• [Exercise description]: Could you print out every entry, character for character?

Stored data entries
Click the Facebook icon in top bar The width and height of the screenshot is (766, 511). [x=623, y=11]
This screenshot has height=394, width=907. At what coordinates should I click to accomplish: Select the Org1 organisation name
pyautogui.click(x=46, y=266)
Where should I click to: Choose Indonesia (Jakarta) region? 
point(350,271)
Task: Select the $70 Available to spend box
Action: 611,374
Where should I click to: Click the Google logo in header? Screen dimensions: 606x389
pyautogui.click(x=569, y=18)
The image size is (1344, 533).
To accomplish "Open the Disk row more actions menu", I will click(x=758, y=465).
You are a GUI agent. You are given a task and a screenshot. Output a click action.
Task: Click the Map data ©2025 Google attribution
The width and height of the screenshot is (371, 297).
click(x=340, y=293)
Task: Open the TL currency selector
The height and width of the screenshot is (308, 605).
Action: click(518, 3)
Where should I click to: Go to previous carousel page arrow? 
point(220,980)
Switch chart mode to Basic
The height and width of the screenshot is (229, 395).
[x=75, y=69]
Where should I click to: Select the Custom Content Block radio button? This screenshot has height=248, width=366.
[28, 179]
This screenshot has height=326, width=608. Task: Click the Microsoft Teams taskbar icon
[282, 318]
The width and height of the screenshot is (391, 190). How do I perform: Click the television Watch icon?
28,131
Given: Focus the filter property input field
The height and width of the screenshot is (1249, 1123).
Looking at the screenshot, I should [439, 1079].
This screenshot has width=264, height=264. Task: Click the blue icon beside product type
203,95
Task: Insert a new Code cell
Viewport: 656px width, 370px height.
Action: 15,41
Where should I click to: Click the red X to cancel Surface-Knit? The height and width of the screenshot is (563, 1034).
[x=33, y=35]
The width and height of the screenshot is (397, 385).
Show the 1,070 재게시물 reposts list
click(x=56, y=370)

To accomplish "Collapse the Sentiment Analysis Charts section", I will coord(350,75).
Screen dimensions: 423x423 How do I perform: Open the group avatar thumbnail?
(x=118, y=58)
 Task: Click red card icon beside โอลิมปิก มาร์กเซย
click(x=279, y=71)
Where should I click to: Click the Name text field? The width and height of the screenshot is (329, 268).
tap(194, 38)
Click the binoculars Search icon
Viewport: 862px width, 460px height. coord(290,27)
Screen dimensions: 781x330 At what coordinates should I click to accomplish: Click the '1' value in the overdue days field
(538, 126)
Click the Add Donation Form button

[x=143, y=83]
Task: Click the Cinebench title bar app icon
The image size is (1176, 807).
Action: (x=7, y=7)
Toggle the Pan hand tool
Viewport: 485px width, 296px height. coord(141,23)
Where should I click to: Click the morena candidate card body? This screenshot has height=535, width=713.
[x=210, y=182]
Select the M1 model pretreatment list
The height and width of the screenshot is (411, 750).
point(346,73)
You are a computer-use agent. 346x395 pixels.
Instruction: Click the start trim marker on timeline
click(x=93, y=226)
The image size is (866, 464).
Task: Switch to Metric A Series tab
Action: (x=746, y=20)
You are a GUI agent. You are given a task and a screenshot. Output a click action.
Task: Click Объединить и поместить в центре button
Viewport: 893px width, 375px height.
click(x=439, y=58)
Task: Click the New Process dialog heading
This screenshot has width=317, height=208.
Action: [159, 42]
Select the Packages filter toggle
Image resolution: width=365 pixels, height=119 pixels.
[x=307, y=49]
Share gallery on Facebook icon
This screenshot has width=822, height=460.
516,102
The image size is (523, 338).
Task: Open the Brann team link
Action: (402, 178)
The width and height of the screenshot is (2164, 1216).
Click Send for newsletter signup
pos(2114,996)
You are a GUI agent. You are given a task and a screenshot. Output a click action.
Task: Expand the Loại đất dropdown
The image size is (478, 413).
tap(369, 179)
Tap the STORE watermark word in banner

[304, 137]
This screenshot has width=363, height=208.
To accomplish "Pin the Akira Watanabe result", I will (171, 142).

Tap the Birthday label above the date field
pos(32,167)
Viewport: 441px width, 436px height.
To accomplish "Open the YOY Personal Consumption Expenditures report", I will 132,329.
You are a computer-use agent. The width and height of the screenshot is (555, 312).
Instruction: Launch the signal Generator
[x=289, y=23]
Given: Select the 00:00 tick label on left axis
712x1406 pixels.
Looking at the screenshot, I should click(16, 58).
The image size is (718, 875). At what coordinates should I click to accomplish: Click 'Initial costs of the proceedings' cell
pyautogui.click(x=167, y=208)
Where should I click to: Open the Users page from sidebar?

• [Task result]:
Click the Facebook icon in top bar The width and height of the screenshot is (766, 511). [x=623, y=11]
This screenshot has height=394, width=907. At what coordinates should I click to accomplish: Select the Org1 organisation name
pyautogui.click(x=46, y=266)
Where should I click to: Choose Indonesia (Jakarta) region? 
point(350,271)
Task: Select the $70 Available to spend box
Action: 611,374
Where should I click to: Click the Google logo in header? Screen dimensions: 606x389
pyautogui.click(x=569, y=18)
The image size is (1344, 533).
To accomplish "Open the Disk row more actions menu", I will click(x=758, y=465).
You are a GUI agent. You are given a task and a screenshot. Output a click action.
Task: Click the Map data ©2025 Google attribution
The width and height of the screenshot is (371, 297).
click(x=340, y=293)
Task: Open the TL currency selector
The height and width of the screenshot is (308, 605).
Action: click(518, 3)
Where should I click to: Go to previous carousel page arrow? 
point(220,980)
Switch chart mode to Basic
The height and width of the screenshot is (229, 395).
[x=75, y=69]
Where should I click to: Select the Custom Content Block radio button? This screenshot has height=248, width=366.
[28, 179]
This screenshot has height=326, width=608. Task: Click the Microsoft Teams taskbar icon
[282, 318]
The width and height of the screenshot is (391, 190). How do I perform: Click the television Watch icon?
28,131
Given: Focus the filter property input field
The height and width of the screenshot is (1249, 1123).
Looking at the screenshot, I should [439, 1079].
This screenshot has width=264, height=264. Task: Click the blue icon beside product type
203,95
Task: Insert a new Code cell
Viewport: 656px width, 370px height.
Action: 15,41
Where should I click to: Click the red X to cancel Surface-Knit? The height and width of the screenshot is (563, 1034).
[x=33, y=35]
The width and height of the screenshot is (397, 385).
Show the 1,070 재게시물 reposts list
click(x=56, y=370)

To accomplish "Collapse the Sentiment Analysis Charts section", I will coord(350,75).
Screen dimensions: 423x423 How do I perform: Open the group avatar thumbnail?
(x=118, y=58)
 Task: Click red card icon beside โอลิมปิก มาร์กเซย
click(x=279, y=71)
Where should I click to: Click the Name text field? The width and height of the screenshot is (329, 268).
tap(194, 38)
Click the binoculars Search icon
Viewport: 862px width, 460px height. coord(290,27)
Screen dimensions: 781x330 At what coordinates should I click to accomplish: Click the '1' value in the overdue days field
(538, 126)
Click the Add Donation Form button

[x=143, y=83]
Task: Click the Cinebench title bar app icon
The image size is (1176, 807).
Action: (x=7, y=7)
Toggle the Pan hand tool
Viewport: 485px width, 296px height. coord(141,23)
Where should I click to: Click the morena candidate card body? This screenshot has height=535, width=713.
[x=210, y=182]
Select the M1 model pretreatment list
The height and width of the screenshot is (411, 750).
point(346,73)
You are a computer-use agent. 346x395 pixels.
Instruction: Click the start trim marker on timeline
click(x=93, y=226)
The image size is (866, 464).
Task: Switch to Metric A Series tab
Action: (x=746, y=20)
You are a GUI agent. You are given a task and a screenshot. Output a click action.
Task: Click Объединить и поместить в центре button
Viewport: 893px width, 375px height.
click(x=439, y=58)
Task: Click the New Process dialog heading
This screenshot has width=317, height=208.
Action: [159, 42]
Select the Packages filter toggle
Image resolution: width=365 pixels, height=119 pixels.
[x=307, y=49]
Share gallery on Facebook icon
This screenshot has width=822, height=460.
516,102
The image size is (523, 338).
Task: Open the Brann team link
Action: (402, 178)
The width and height of the screenshot is (2164, 1216).
Click Send for newsletter signup
pos(2114,996)
You are a GUI agent. You are given a task and a screenshot. Output a click action.
Task: Expand the Loại đất dropdown
The image size is (478, 413).
tap(369, 179)
Tap the STORE watermark word in banner

[304, 137]
This screenshot has width=363, height=208.
To accomplish "Pin the Akira Watanabe result", I will (171, 142).

Tap the Birthday label above the date field
pos(32,167)
Viewport: 441px width, 436px height.
To accomplish "Open the YOY Personal Consumption Expenditures report", I will 132,329.
You are a computer-use agent. The width and height of the screenshot is (555, 312).
Instruction: Launch the signal Generator
[x=289, y=23]
Given: Select the 00:00 tick label on left axis
712x1406 pixels.
Looking at the screenshot, I should click(16, 58).
The image size is (718, 875). At what coordinates should I click to accomplish: Click 'Initial costs of the proceedings' cell
pyautogui.click(x=167, y=208)
Where should I click to: Open the Users page from sidebar?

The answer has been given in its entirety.